Looks good. I wonder if it was a trainer or a live blade?

 I used to flip mine while reading--it drove one of my suitemates, a Baptist minister, absolutely crazy.


----------



## shesulsa (Sep 13, 2005)

Sweet.


----------



## KenpoTex (Sep 13, 2005)

Cool video!


----------



## Bammx2 (Sep 13, 2005)

bet she ain't got a boyfriend


----------



## Rich Parsons (Sep 13, 2005)

hardheadjarhead said:
			
		

> Given the cold look in her eye, I don't think I'd go out with her.  I'd be afraid she'd cut something off of me if my vision strayed.
> 
> 
> Regards,
> ...




Do you want to share her Phone Number?


----------



## Rich Parsons (Sep 13, 2005)

arnisador said:
			
		

> Looks good. I wonder if it was a trainer or a live blade?
> 
> I used to flip mine while reading--it drove one of my suitemates, a Baptist minister, absolutely crazy.

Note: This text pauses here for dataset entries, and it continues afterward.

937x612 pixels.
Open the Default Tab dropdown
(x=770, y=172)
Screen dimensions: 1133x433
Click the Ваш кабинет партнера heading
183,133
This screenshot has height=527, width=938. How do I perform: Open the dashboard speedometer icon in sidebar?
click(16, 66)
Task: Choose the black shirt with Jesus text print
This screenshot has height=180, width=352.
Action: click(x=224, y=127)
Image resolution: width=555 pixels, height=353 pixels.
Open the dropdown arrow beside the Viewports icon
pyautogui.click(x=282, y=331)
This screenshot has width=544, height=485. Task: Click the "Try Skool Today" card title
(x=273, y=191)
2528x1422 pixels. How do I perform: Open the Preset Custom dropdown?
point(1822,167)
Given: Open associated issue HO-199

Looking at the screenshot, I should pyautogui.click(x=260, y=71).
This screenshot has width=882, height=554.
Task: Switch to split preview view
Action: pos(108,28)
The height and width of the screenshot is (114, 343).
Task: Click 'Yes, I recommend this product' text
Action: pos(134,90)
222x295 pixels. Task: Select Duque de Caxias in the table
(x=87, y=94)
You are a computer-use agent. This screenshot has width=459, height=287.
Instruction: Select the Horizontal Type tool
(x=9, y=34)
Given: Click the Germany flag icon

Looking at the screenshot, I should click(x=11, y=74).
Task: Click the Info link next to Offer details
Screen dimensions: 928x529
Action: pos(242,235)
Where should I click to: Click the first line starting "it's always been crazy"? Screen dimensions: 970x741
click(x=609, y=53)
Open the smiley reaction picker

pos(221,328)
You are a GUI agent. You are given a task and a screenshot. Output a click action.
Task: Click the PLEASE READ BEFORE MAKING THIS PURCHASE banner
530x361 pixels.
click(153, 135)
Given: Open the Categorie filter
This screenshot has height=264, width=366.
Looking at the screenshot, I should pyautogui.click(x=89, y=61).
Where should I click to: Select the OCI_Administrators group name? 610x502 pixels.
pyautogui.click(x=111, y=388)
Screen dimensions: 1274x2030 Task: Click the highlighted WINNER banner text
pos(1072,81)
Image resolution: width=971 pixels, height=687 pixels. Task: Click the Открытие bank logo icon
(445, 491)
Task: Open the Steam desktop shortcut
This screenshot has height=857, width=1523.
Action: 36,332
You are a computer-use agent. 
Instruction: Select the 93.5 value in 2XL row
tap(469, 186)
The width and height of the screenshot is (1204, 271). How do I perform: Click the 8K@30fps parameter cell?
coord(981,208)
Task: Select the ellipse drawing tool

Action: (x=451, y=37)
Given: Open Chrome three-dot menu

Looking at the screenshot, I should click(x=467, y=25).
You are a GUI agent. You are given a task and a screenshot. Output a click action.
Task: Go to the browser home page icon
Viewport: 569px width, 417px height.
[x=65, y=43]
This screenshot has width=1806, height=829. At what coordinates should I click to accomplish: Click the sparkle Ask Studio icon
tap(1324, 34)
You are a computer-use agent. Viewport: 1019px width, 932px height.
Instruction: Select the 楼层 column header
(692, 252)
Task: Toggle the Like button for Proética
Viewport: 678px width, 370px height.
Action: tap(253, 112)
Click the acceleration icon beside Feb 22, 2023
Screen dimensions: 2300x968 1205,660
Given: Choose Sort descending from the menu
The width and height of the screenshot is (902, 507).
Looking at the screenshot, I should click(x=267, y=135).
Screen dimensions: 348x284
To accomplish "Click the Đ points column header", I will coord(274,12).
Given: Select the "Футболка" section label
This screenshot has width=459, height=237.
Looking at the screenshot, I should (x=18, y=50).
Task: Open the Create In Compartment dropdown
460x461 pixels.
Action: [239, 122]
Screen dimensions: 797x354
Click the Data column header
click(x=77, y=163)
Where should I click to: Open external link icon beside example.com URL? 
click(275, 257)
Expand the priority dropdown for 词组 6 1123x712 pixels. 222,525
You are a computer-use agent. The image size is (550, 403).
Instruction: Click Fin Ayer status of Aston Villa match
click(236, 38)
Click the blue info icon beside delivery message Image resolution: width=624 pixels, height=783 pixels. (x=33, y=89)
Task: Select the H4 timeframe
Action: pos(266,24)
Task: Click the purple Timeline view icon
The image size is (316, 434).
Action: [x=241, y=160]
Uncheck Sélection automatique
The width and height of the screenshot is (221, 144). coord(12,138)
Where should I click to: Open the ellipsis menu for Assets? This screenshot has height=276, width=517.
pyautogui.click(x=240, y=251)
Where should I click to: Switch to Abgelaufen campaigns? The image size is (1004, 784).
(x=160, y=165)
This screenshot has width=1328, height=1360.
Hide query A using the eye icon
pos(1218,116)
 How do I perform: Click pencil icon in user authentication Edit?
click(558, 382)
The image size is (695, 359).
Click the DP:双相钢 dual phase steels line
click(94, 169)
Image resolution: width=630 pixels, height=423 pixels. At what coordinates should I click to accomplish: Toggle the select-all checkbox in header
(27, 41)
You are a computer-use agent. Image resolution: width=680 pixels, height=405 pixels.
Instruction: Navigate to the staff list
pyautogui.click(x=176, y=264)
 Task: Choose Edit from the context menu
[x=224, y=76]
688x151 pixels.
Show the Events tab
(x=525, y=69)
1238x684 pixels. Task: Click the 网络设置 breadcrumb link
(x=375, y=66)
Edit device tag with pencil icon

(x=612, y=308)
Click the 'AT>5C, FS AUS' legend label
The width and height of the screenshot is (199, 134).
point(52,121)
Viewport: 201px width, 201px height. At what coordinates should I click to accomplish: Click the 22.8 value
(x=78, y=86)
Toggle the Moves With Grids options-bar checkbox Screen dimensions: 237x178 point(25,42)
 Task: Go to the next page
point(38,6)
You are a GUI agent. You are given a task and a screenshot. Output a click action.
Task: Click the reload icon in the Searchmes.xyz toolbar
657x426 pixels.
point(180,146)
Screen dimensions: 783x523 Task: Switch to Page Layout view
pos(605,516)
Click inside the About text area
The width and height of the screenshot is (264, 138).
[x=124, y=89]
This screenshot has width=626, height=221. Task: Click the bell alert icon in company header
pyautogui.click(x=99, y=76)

Yes, just sitting and reading or watching TV and twirling a blade or opening a Balisong aka Butterfly Knife can cause people problems.


----------



## Jesse (Feb 1, 2006)

I joined a butterfly forum awhile ago and she was one of the administers.  I was talking to her and she said that it was a live blade.  I picked one up in the states last year and tried doing it.

Its not that hard to pick up. Especially the stuff she was doing.  You just get faster and faster the hard stuff is when you start getting into the flips.


----------